The Casas wrestling family, at times called La Dinastia Casas ("The Casas Dynasty") in Spanish, is a Mexican family of luchadors, or professional wrestlers. The Casas family perform primarily in Mexico but have made appearances in the United States of America, Canada, Europe and Japan over the years.

History
The Casas family started in lucha libre in 1964 when José Casas Granados started wrestling under the ring name Pepe Casas. A second-generation of Casas brothers is also active wrestlers starting with Pepe Casas' oldest son José Casas works under the ring name Negro Casas, younger siblings Jorge Luiz works as El Felino and Erick Casas is better known as Heavy Metal.

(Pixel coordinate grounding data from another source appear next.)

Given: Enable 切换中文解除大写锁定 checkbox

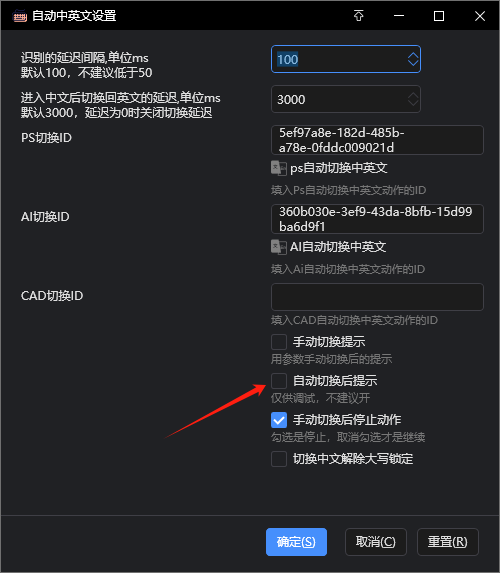Looking at the screenshot, I should coord(279,459).
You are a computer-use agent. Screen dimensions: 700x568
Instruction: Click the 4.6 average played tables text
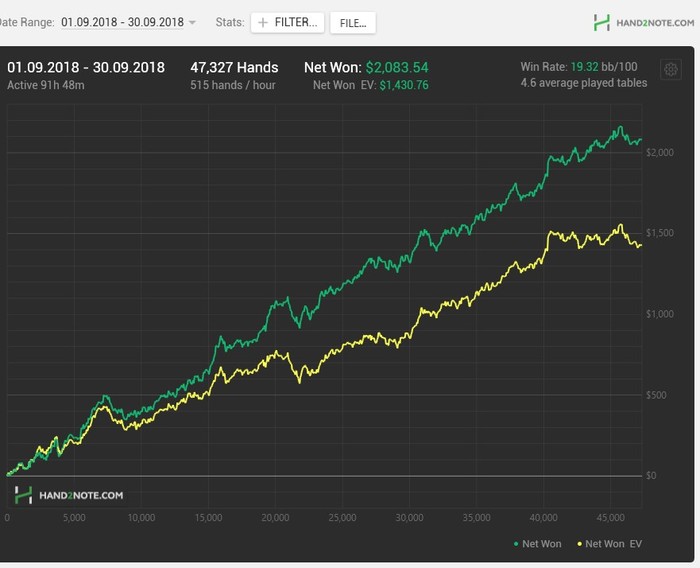(583, 83)
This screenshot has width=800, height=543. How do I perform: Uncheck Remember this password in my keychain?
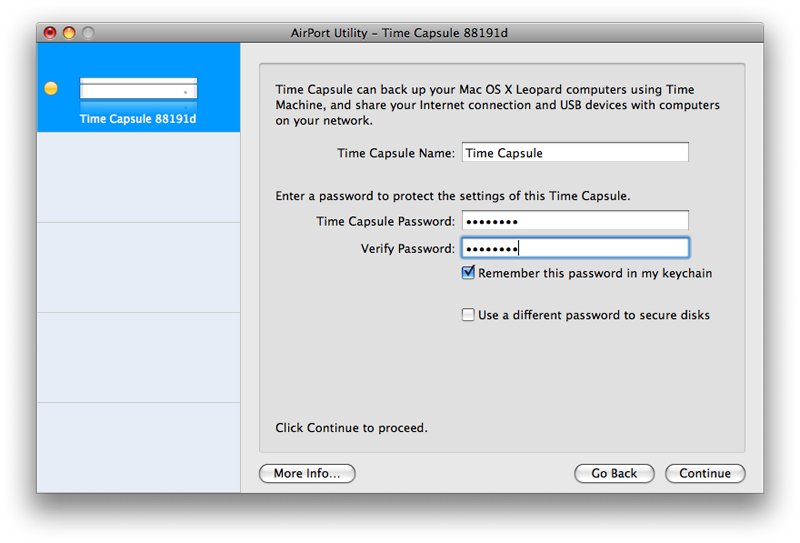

Pepe Casas has at least one other son, a son who is not involved in wrestling at all but whose children are also third-generation Casas wrestlers.  Jorge Luiz' sons are also professional wrestlers, working as masked wrestlers Tiger and Puma, while sons and daughters of another Casas brother (or brothers)  are wrestlers are working under the ring names Canelo Casas, Danny Casas, Destroyer and Nanyzh Rock. A cousin on Pepe Casas has worked under the ring name "Black Star", one of multiple Luchadors to use that name. José Casas is married to Panamanian professional wrestler Dalys la Caribeña, whom he also trained for her in-ring career and he is the brother-in-law of Rafael Ernesto Medina Baeza, better known under the ring name Veneno ("Venum"). Jorge Luiz Casas is married to Blanca Rodriguez, who until the summer of 2014 wrestled as Princesa Blanca; Blanca Rodriquez is not the mother of Tiger and Puma. In Lucha Libre it is not uncommon for some wrestlers, especially masked wrestlers, to pay for the rights to use a well-established name and play a character that is supposedly a family member of a well known luchador family. This practice does not appear to apply to the Casas family as far as evidence suggests. but it is possible that the true parents of some of the third-generation wrestlers is not entirely accurate, for years Tiger and Puma claimed to be the nephews of Jorge Luiz (El Felino), but later revealed that they were indeed his sons but wanted to make a name for themselves instead of being "Felino Jr." or "El Hijo del Felino" ("The Son of Felino").

Members

First generation
José Casas Granados (May 14, 1943) – Retired wrestler, current referee, works under the ring name "Pepe Casas".

Second generation
José Casas Ruiz (January 1, 1960) – Professional wrestler, works under the ring name Negro Casas.
Jorge Luis Casas Ruiz (March 22, 1964) – Professional wrestler, works under the ring name El Felino.
Erick Francisco Casas Ruiz (October 4, 1970) – Professional wrestler, works under the ring name Heavy Metal.
Black Star - Real name not confirmed.

Third generation
Felino Jr. (February 12, 1987) – Professional wrestler, real name not revealed.
Puma King (July 6, 1990) – Professional wrestler, real name not revealed.
Canelo Casas (1982) – Professional wrestler, real name not confirmed.
Danny Casas (July 13, 1986) – Professional wrestler, birth name not confirmed.
Destroyer  – Professional wrestler, birth name not revealed.
Nanyzh Rock  – Professional wrestler, birth name not revealed.

Related through marriage
Blanca Rodriguez (August 26, 1974) – Retired professional wrestler, married to Jorge Luis Casas;worked under the ring name Princesa Blanca. Not the mother of Tiger and Puma.
Dalys la Caribeña (February 20, 1975) – Professional wrestler, married to José Casas Ruiz; Last name Medina Baeza, first name not revealed.
Rafael Ernesto Medina Baeza (December 7, 1970) – Professional wrestler, brother-in-law of José Casas Granados; works under the ring name Veneno.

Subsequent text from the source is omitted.